The math is relatively simple. It's finding, processing, and inputting the right data that's a challenge. But there are mountains of relevant historical data that can be brought to bear. Perhaps this is a worthy focus for some of the machine learning and AI capability developing so rapidly now.

Or we can keep adding new colors and hope for the best. I'm with Oliver Wendell Holmes on that approach... wouldn't give you a fig for it.


  • Matt Moran is the Managing Member at Moran Innovation LLC, and previous Managing Partner at Isotherm Energy. He's been developing power and propulsion systems for more than 40 years; and break-through liquid, slush, and gaseous hydrogen systems since the mid-1980s. Matt was also the Sector Manager for Energy & Materials in his last position at NASA where he worked for 31 years. He's been a co-founder in seven technology startups; and provided R&D and engineering support to many organizations. Matt has three patents and more than 50 publications including the Cryogenic Fluid Management series. He also leads the monthly LH2 Era™ Webinar.

Postscript (Aug 20, 2023):

Have had some very good discussions on this topic after publishing the above post. One colleague mentioned the relative benefits of 'blue' vs 'green' hydrogen with regards to emissions and cost. He stated that approximately 95% of all hydrogen is currently produced from natural gas and coal (so called 'grey' and 'black' or 'brown'). And if these processes are converted to 'blue', between 9 and 12 tons of carbon dioxide would be stored instead of emitted for every ton of hydrogen produced.

He then compared this with 'green' hydrogen produced through electrolysis which he said requires precious and rare metals such as platinum along with water distillation, and then stated that this makes the green hydrogen up to 15 times more expensive than the polluting ‘grey’ one. An interesting perspective that I appreciated him sharing, and a good example of why color coding of hydrogen is inadequate to compare options.

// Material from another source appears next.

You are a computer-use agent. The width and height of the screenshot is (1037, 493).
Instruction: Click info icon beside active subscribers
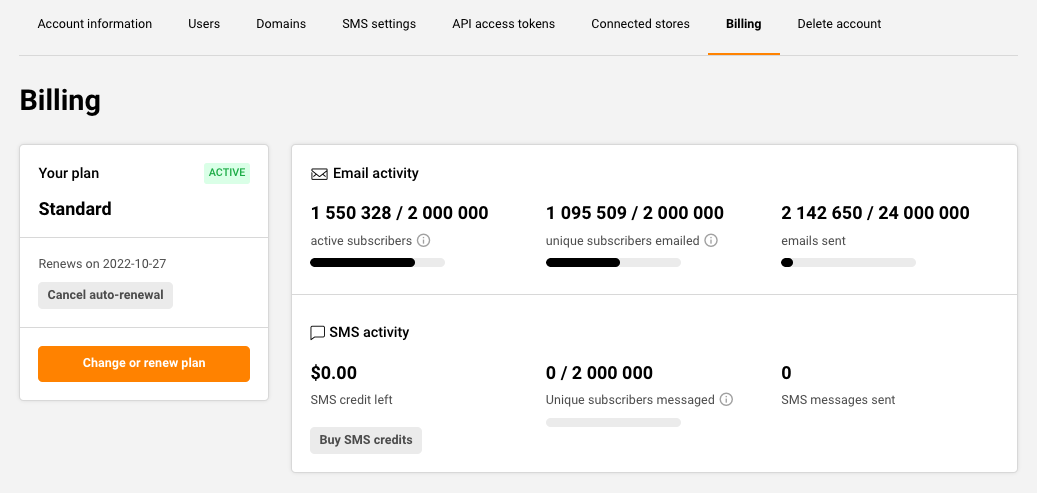coord(423,241)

PEM electrolyzers currently use platinum, but alkaline and other water splitting options use little or none. And direct solar hydrogen production methods using iron based catalysis are under development. So 'green' can mean a lot of things with very different cost drivers.

It is true that most of the current and legacy hydrogen production has been via steam methane reforming (SMR) of natural gas. So doing carbon capture, utilization, and storage (CCUS) of the resulting carbon dioxide eliminates that greenhouse gas (GHG) source.

But what about fugitive natural gas leaks that recent satellite monitoring shows are significantly higher than previously documented, and are a much more powerful GHG source? And coal has it's own issues regarding public and worker safety and health (e.g., respiratory and other diseases, mining injuries and deaths, etc.)

Should public policy support new hydrogen production capability using natural gas and/or coal feedstocks with CCUS, or only retrofits of existing SMR assets? Should we focus on less use of platinum, or recycle and utilize it better? 'Green vs blue' won't answer these questions, we need the monochrome tools of engineering and economics.